Freight house comes back to Rockwell City depot

ROCKWELL CITY – A piece of Rockwell City’s railroad history is back where it belongs.

After 20 years on a farm, the freight house has been moved back to its former location next to the Rockwell City Depot, which once was served by the Chicago, Milwaukee and St. Paul Railway.

It’s not quite ready for visitors yet, but renovations are underway.

“You see the possibilities,” said Carol Hupton, president of Landmark Depot Preservation.

The depot was built in 1899, when passenger trains connected Rockwell City with Des Moines and the surrounding area. It is now a museum to the railroad era.

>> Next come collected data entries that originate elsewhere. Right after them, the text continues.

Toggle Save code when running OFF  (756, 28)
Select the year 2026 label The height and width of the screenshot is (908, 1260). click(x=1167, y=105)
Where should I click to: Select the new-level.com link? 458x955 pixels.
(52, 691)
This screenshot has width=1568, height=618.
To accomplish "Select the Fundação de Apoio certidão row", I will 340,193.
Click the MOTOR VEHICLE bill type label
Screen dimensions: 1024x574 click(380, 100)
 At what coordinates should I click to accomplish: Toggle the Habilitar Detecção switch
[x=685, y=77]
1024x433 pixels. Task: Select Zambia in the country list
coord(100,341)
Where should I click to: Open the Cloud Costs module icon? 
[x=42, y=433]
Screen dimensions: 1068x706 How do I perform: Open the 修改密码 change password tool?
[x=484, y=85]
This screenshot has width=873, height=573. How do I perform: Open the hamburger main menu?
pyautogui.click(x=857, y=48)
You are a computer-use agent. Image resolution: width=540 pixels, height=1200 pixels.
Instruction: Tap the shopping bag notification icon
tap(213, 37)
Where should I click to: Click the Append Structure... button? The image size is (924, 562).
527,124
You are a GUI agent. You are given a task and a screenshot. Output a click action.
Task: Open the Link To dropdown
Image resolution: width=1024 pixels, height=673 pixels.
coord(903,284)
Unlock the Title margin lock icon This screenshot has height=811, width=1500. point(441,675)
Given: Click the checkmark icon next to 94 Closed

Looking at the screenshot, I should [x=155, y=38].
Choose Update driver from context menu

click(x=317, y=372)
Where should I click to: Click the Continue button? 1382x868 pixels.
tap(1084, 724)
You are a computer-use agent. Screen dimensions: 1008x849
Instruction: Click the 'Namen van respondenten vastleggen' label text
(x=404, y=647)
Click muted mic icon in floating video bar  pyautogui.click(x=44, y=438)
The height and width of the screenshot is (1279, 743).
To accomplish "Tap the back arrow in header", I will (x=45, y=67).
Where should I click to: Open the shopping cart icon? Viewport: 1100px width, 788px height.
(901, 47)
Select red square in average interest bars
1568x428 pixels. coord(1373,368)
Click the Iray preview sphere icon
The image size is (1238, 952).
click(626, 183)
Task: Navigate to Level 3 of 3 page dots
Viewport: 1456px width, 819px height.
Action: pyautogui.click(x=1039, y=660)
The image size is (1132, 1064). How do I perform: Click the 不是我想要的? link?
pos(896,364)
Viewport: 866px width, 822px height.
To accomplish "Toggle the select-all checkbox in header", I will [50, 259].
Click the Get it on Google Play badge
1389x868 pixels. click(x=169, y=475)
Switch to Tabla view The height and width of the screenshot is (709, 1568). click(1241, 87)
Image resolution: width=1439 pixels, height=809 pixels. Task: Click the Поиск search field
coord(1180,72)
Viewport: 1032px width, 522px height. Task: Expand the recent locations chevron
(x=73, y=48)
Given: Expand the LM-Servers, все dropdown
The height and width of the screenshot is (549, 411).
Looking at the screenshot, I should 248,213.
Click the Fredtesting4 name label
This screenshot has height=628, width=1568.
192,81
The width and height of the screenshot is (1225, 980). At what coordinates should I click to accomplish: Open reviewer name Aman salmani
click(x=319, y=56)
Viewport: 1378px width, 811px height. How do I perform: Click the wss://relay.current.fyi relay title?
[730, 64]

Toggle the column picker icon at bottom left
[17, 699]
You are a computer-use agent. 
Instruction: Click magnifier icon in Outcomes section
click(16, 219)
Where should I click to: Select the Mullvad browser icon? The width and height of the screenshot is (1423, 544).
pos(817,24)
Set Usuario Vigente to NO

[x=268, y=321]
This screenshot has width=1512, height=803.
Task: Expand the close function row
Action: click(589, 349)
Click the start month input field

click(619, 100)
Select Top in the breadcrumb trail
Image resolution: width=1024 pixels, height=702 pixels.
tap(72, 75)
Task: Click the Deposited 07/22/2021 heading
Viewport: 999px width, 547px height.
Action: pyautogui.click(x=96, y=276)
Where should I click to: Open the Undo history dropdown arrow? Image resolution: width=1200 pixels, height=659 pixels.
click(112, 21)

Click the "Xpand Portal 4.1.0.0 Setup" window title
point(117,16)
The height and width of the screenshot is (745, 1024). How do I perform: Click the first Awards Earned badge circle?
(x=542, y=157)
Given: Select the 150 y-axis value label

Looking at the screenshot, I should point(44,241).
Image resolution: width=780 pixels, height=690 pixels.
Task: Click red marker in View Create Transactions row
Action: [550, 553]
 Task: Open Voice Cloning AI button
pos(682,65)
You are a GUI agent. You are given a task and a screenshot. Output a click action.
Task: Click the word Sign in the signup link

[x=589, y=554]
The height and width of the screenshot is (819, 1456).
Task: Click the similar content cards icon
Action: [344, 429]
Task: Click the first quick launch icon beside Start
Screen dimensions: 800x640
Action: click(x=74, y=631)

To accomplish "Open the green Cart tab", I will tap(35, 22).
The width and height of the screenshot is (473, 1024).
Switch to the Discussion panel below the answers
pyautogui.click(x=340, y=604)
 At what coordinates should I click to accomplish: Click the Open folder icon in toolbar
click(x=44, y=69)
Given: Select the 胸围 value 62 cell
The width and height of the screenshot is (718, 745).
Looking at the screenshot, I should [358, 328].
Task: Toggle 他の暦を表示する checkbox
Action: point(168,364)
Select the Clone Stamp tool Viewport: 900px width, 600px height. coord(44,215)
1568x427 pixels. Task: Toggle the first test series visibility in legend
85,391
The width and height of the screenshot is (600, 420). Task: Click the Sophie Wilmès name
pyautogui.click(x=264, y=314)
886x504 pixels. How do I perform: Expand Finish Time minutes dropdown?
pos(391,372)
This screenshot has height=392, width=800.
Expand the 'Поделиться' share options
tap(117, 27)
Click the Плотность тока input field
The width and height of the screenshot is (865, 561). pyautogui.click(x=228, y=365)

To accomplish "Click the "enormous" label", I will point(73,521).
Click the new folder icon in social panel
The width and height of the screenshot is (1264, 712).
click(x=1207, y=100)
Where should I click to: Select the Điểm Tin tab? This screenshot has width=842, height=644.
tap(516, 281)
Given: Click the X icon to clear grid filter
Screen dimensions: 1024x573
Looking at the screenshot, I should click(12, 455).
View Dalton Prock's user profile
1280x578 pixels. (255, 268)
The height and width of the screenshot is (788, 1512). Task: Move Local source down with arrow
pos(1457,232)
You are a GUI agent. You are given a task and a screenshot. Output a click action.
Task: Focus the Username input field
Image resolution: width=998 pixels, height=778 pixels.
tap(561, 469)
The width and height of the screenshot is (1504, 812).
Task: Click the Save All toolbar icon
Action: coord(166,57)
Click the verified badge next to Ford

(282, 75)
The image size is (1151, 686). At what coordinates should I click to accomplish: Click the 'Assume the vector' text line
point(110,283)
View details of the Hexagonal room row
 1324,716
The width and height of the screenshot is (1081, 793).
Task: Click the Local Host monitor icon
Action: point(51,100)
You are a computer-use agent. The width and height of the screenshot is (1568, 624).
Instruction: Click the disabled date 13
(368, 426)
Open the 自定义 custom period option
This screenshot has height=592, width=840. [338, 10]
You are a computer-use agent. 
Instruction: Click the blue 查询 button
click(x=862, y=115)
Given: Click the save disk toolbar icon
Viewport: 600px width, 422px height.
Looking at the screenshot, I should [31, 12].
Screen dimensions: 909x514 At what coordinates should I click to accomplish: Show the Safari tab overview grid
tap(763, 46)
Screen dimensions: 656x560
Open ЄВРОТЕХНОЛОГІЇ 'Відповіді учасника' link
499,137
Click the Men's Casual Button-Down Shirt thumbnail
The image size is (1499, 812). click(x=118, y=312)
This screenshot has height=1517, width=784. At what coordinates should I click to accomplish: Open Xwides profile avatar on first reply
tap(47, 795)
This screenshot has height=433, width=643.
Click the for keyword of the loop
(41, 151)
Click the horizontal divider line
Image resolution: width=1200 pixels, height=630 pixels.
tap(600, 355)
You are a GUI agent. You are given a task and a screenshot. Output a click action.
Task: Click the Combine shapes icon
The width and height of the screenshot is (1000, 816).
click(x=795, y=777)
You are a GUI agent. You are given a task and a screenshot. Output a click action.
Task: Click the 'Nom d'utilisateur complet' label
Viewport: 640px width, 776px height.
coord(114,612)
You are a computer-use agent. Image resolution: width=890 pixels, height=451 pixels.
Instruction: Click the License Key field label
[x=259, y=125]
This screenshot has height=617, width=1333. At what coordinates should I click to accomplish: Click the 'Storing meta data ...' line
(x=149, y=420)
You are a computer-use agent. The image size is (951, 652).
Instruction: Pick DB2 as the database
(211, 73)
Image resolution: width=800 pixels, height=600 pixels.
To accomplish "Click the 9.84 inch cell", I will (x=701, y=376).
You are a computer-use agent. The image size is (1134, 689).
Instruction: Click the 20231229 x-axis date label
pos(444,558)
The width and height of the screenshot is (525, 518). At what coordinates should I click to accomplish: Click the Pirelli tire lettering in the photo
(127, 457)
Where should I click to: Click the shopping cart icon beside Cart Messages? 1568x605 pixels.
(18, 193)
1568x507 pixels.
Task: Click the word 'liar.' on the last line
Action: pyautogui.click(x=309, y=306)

In those days the smaller, barn-like freight house would have been used to hold luggage after it was checked at the depot. It was later used as storage space out on the Pagel farm.

Joanne Pagel donated the building to the depot in October 2013, Hupton said, and the preservation group raised $4,000 to move it.

Now, the Calhoun County Community Foundation has chipped in with the restoration effort.

“We got a $5,000 grant for a new roof and windows,” Hupton said. “We’re going to tear the roof off, we’re going to power wash it and let the sun air-dry it.

“We’re going to leave the original windows in there. We’re just going to redo them.”

Underground electric lines have been installed as well, she said.

Hupton said she hopes the roof and windows will be finished by June 19 for the depot’s big annual car show.

New items have been donated to the depot, such as an old hand cart that would have been used to carry luggage. The items will eventually be on display in the new building.

“We want to get some old luggage, old trunks and stuff,” she said.

Recently donated railroad crossing signs, hitching posts and old rail switches will further enhance the depot’s look.

The depot building itself has seen work in recent years. Last summer the bathroom was completely renovated to make it wheelchair accessible.

Eventually Hupton hopes the freight house can be used as a welcome center, leaving more room in the depot for museum pieces.

Hupton moved to the Rockwell City area eight years ago, and has been the depot president ever since.

“The railroad is what got all these little towns started – if it wasn’t for the railroad all these little towns wouldn’t be here,” she said. “The younger generation isn’t going to know that. I think it’s a good part of history.”

The depot is open Saturday, Sunday and Tuesday in the summer, from 1:30 p.m. to 3:30 p.m.